Hello, I would appreciate comments/advice on when to use Principal Component Analysis and what PCA data represents. My understanding of the algorithm is that a set of correlated variables are represented as uncorrelated variables, from which one can derive an understanding of variation in the data. BUT,

Once you have represented your data as a set of principal components,

**is there some way to determine which features are actually represented in each principal component?**In other words, what does each principal component (PC) actually represent? If I understand correctly, the first 2 PCs will always be the most important to show the variation of the dataset, but how can I tie that back to the actual variables/features that I was mapping in the first place?I wish to determine which features, from a set of features (ex: hydrophobicity, amino acid composition, etc.) are the "best" to predict whether a protein sequence will adopt a desired protein fold (a specific fold I have in mind).
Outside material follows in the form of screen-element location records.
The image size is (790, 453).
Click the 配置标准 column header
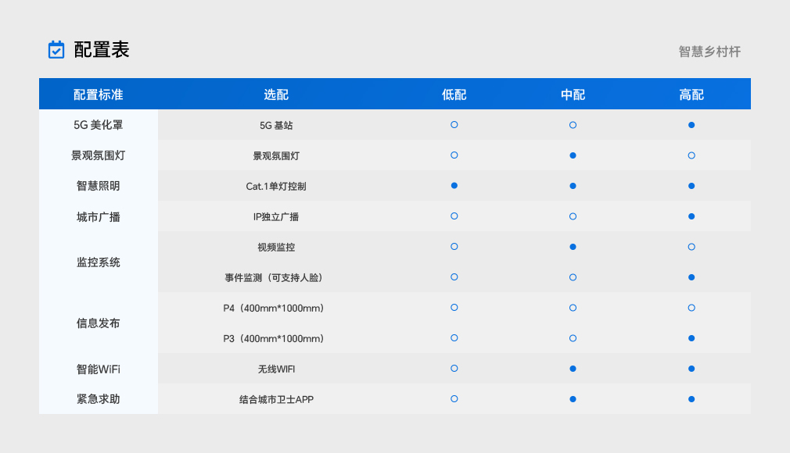coord(99,95)
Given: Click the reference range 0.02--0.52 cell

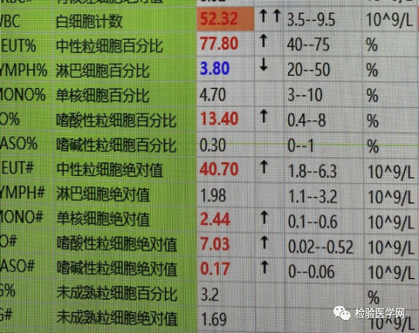Looking at the screenshot, I should click(320, 247).
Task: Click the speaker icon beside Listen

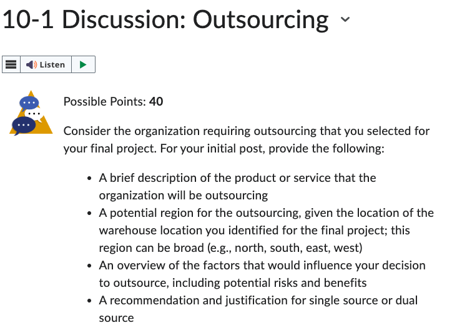Action: (31, 64)
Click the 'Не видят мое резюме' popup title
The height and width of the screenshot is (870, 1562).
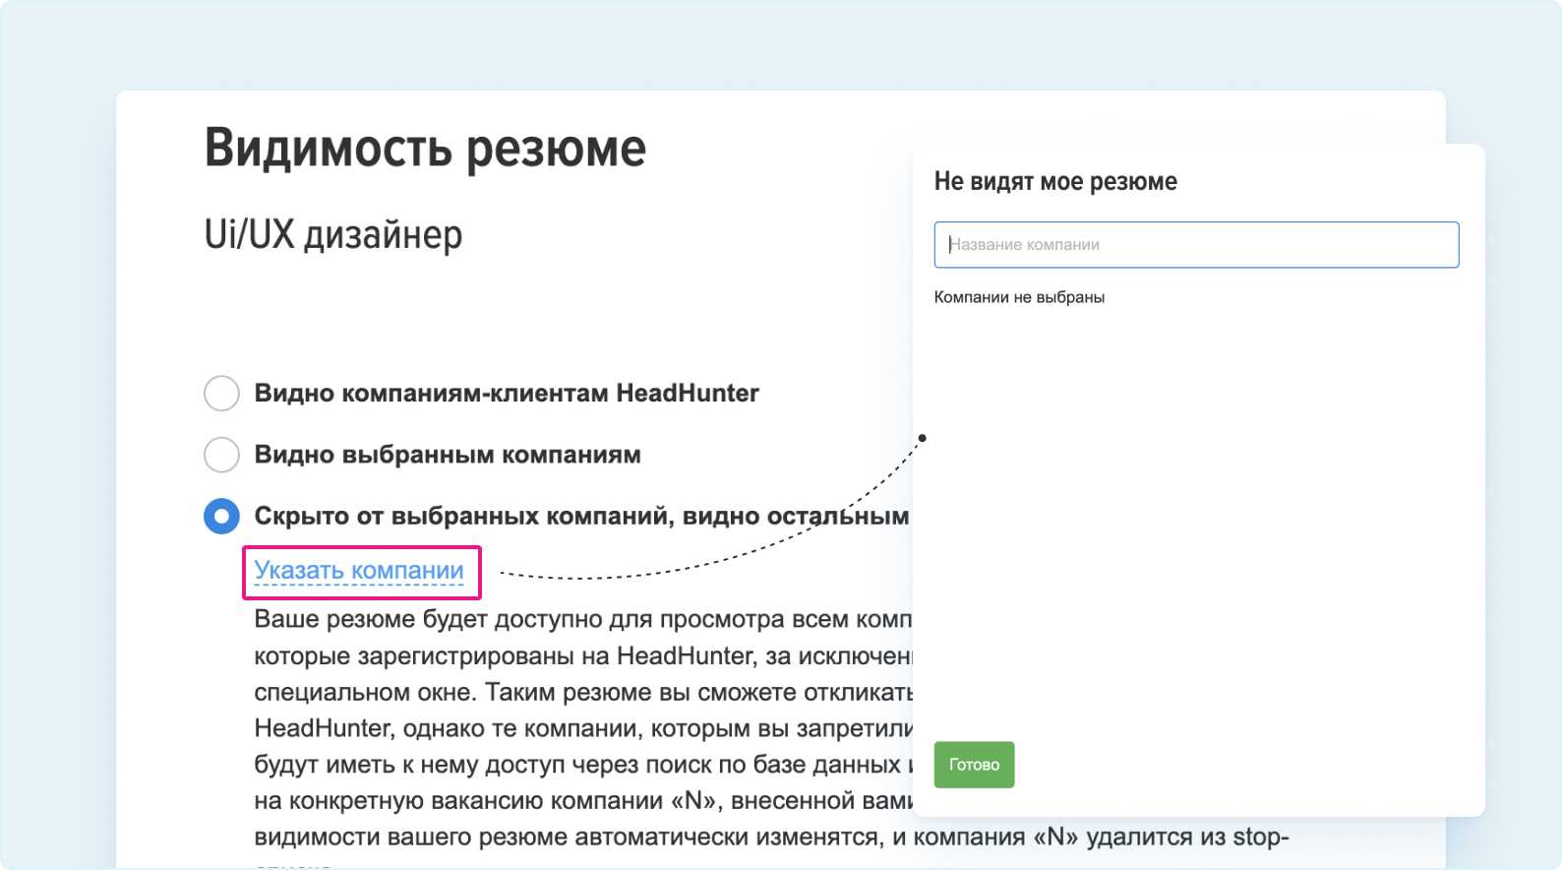[1055, 182]
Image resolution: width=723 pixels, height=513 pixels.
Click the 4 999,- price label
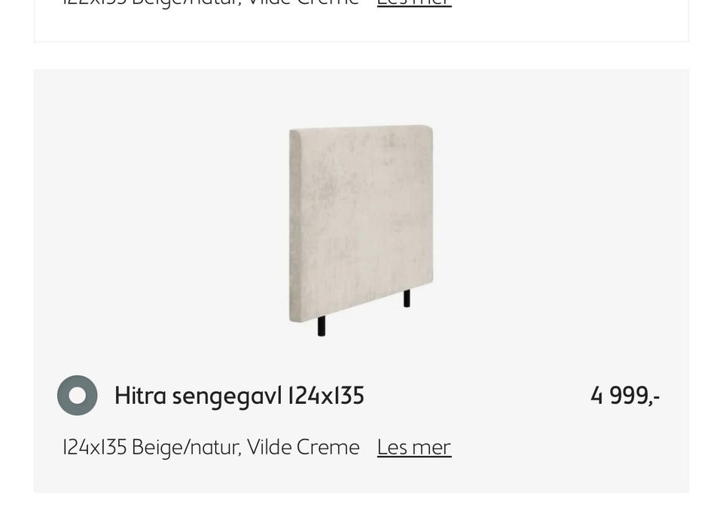click(625, 396)
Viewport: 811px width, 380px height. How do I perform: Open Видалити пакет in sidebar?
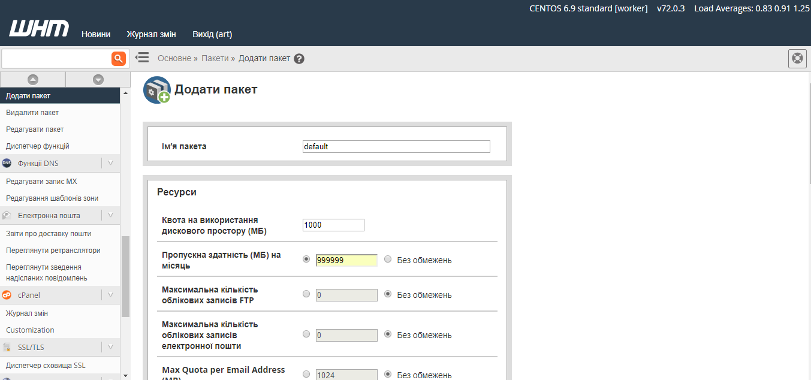click(32, 113)
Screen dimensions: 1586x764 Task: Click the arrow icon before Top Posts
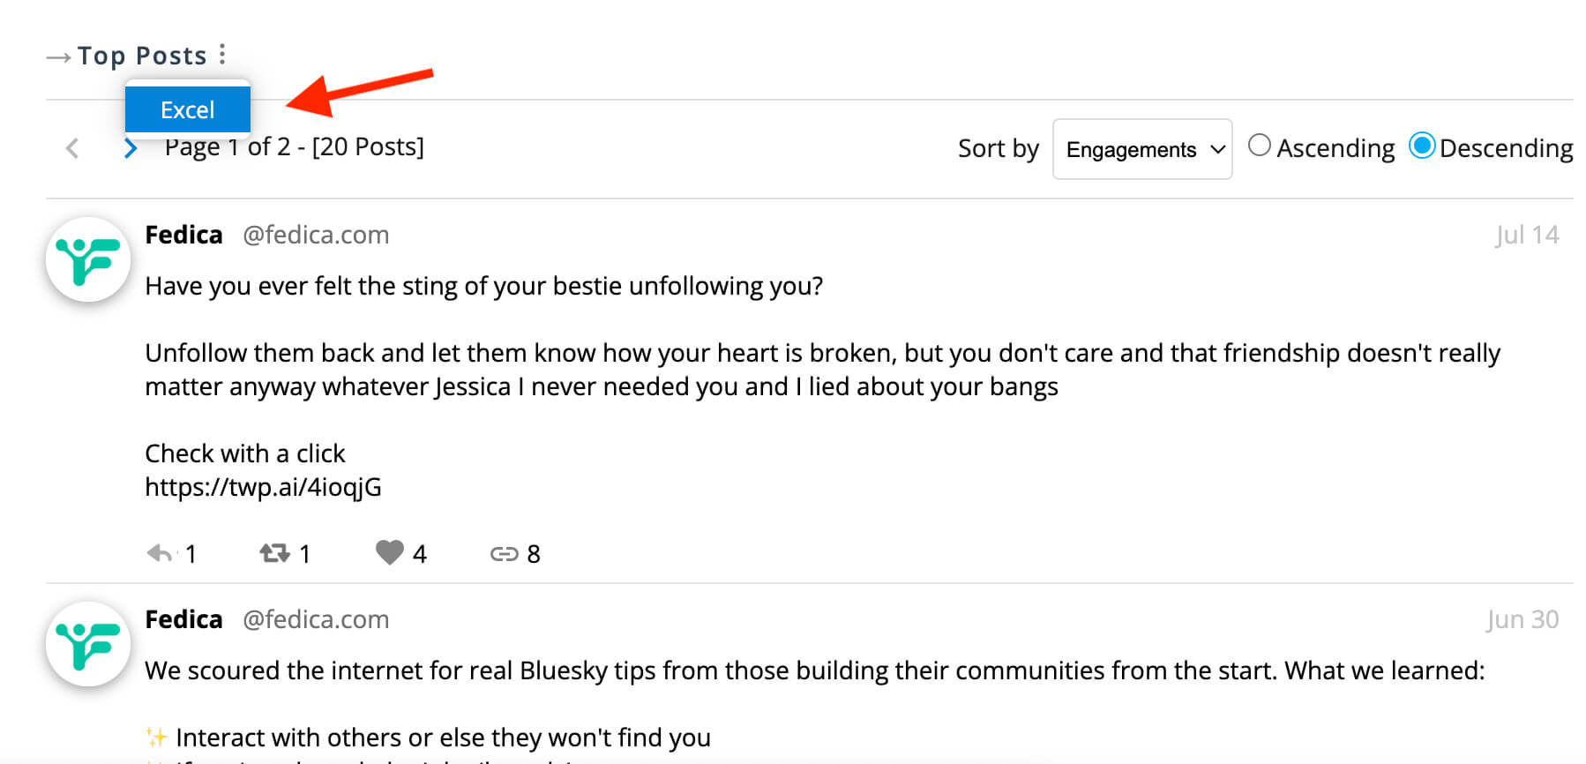[58, 57]
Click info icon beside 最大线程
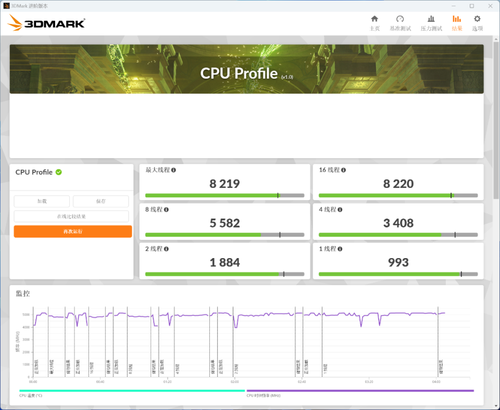The height and width of the screenshot is (410, 500). pos(173,170)

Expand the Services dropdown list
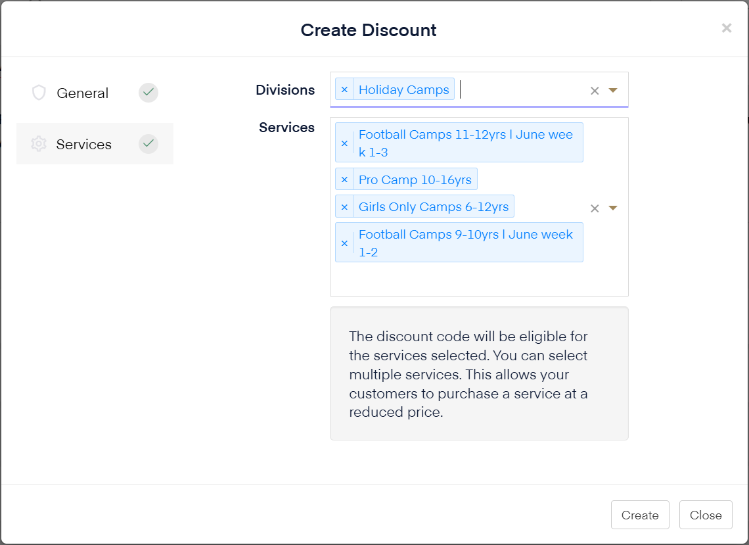pos(613,208)
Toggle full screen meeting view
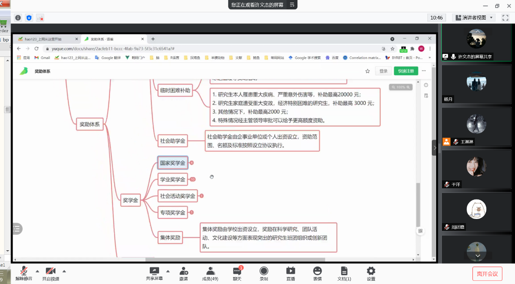The height and width of the screenshot is (284, 515). coord(505,17)
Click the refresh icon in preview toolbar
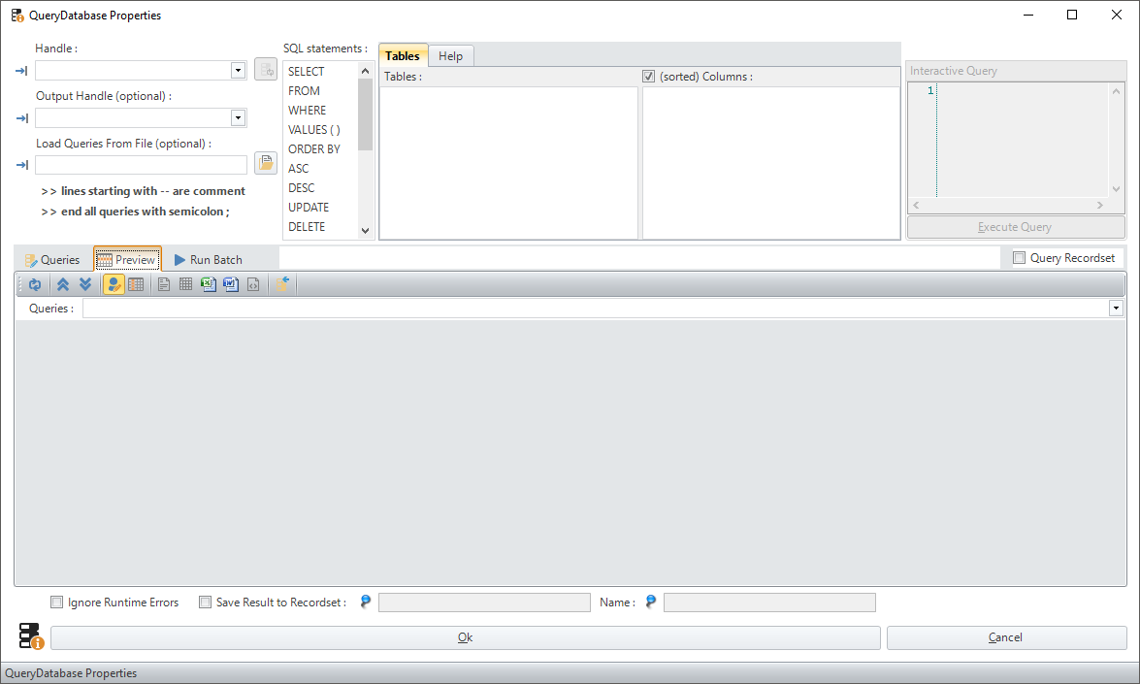Screen dimensions: 1140x684 35,284
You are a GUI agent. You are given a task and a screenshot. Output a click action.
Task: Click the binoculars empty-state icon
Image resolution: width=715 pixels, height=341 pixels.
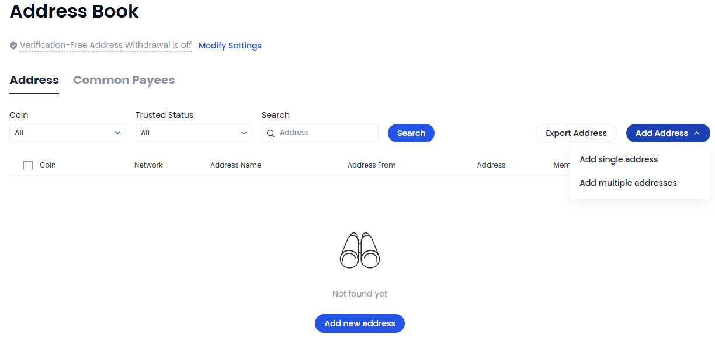click(360, 250)
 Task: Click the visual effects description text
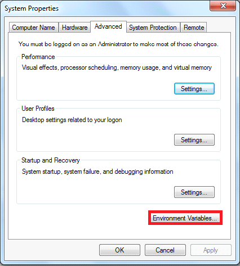point(117,67)
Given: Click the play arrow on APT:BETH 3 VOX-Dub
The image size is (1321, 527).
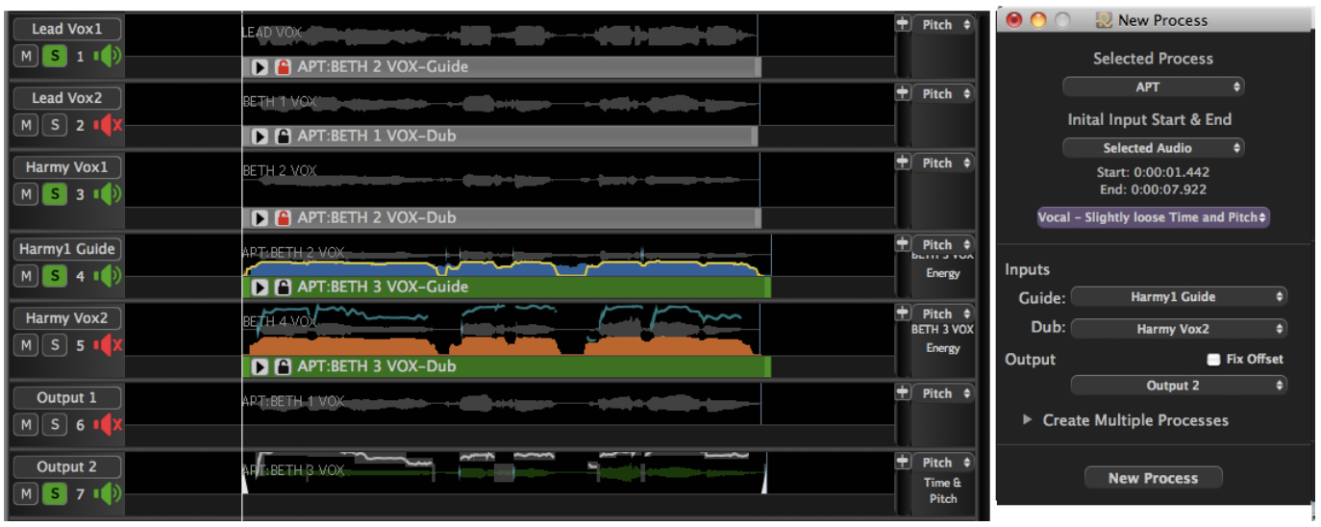Looking at the screenshot, I should point(260,366).
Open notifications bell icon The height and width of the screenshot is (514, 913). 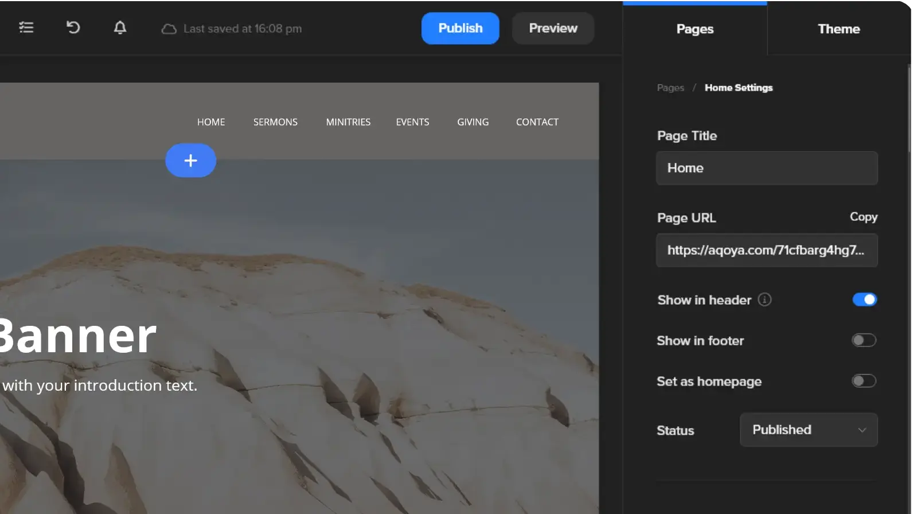(x=120, y=28)
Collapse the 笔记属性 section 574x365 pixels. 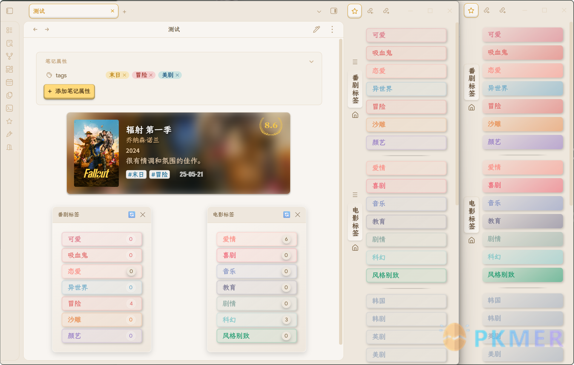(x=311, y=61)
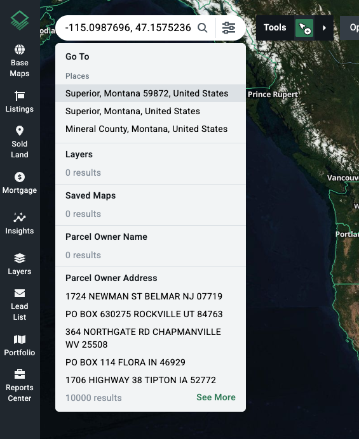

**Accordingly, if PCA does not do that, what is the best technique to use? I have heard of "feature selection" but I am not very familiar with it. If anyone can elaborate on if/how it differs from PCA that would be very appreciated. Are there known examples (ex: articles, reviews) in protein structure prediction that address this?**

I am intending to use R for this analysis, so any suggestions for R libraries that will do the job are most welcome! Thank you very much for your advice and responses!

-Deena

[?]Thank you all very much for your fantastic and detailed responses![?]